Effects of chlorogenic acid on gut microbiota composition and ovarian function in mice with D-galactose-induced premature ovarian failure

Premature ovarian failure (POF) refers to a disease state linked to ovarian failure caused by overdepletion of ovarian oocytes, abnormalities in sex hormone levels, and abnormalities in the gut microbiota. POF often comes with oxidative damage. However, the effect of chlorogenic acid (CGA) administration on POF has not yet been explored. The current study evaluated improvements in ovarian dysfunction, ovarian oxidative stress, ovarian apoptosis, and the gut microbiota in mice with D-galactose (D-gal)-induced POF that were subsequently treated with CGA. CGA treatment significantly promoted follicle development and decreased the ratio of apoptotic granulosa cells in antral follicles of POF mice.

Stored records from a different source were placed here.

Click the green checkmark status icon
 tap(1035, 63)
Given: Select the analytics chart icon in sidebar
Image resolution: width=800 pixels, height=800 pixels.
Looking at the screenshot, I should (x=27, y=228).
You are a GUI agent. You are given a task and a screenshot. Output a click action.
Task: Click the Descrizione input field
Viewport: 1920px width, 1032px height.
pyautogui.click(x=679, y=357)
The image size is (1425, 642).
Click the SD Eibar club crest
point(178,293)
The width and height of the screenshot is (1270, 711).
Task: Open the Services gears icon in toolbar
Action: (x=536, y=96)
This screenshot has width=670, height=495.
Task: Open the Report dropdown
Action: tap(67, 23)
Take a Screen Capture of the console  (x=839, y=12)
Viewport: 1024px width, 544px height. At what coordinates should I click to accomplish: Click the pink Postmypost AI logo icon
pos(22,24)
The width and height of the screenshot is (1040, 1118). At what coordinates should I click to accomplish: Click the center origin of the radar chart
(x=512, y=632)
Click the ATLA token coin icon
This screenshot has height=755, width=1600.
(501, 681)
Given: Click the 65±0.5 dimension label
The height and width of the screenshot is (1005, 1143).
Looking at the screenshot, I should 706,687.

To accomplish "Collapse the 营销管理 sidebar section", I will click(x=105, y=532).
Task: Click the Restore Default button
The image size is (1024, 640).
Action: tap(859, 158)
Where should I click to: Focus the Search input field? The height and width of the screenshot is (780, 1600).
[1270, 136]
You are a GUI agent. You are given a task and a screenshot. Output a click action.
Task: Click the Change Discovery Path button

CGA treatment also restored the irregular oestrous cycle and serum hormone levels, and attenuated ovarian oxidative stress injury by increasing the expression of correlated proteins (p-Akt, Nrf2, and HO-1) in POF mice. 16S rDNA sequencing revealed significant alterations in the gut microbiota structure and abundance between the control and POF groups, and most of these alterations were reduced after CGA intervention. Spearman's correlation coefficient analysis exhibited that the regulatory effect of CGA treatment on POF-related parameters was closely connected with the abundances of Allobaculum, Blautia_A, Ileibacterium, CGA_873, UBA636, Robinsoniella, Escherichia, Enterobacterales_A, and Enterobacteriaceae_A in the gut microbiota. In conclusion, CGA intervention represents a promising therapeutic approach for POF, providing valuable insights for its application in treating female POF.